BEGIN MATERIAL FOR THIS EXERCISE
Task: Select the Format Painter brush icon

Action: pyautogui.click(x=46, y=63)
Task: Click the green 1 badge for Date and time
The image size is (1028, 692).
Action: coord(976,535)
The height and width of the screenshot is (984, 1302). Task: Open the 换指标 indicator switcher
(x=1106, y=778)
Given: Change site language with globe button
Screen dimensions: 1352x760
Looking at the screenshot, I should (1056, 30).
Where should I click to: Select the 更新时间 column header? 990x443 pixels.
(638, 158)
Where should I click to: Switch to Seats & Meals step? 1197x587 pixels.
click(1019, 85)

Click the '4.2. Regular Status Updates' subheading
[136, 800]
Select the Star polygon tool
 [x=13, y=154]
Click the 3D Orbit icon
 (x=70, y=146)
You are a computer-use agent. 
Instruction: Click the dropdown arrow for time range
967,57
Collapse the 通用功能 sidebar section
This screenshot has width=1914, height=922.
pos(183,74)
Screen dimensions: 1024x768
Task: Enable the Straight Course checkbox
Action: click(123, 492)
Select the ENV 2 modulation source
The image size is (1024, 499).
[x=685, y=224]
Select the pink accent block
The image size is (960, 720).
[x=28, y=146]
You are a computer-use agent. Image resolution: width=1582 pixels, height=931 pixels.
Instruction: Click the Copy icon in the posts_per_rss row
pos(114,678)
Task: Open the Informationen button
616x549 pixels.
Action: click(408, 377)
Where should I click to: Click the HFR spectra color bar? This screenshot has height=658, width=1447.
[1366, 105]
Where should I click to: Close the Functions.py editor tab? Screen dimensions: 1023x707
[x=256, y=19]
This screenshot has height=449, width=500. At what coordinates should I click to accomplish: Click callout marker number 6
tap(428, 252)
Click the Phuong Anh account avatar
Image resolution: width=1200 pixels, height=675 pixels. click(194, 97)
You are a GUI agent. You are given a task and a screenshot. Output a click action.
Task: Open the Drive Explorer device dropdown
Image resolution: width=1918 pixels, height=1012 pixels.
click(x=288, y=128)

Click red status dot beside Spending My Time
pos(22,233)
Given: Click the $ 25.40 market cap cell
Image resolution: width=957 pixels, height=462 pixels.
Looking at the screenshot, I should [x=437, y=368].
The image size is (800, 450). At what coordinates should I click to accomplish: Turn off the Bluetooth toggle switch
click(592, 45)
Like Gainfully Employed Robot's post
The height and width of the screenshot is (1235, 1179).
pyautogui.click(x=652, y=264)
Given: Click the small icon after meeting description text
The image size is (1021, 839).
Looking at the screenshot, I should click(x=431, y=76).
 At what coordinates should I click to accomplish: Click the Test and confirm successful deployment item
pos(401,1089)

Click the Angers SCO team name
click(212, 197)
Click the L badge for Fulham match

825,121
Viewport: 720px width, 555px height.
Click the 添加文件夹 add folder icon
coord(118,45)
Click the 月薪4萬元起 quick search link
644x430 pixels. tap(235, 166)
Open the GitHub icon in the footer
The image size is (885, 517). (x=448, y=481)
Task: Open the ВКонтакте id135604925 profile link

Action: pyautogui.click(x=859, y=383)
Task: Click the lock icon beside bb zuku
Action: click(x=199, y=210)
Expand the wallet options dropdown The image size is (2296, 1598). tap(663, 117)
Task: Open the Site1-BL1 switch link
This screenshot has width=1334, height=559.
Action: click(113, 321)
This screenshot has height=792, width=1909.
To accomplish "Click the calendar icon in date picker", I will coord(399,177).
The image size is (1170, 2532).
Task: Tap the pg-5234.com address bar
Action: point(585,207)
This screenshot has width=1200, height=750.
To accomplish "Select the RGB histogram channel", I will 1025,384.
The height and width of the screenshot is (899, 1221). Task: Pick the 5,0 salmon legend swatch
END MATERIAL FOR THIS EXERCISE
* _EXERCISE DESCRIPTION_
Where a line of the entries above holds the word "button", return that line.

* _ANSWER TO THE PROBLEM_
Given: Change site language with globe button
Task: Open the Informationen button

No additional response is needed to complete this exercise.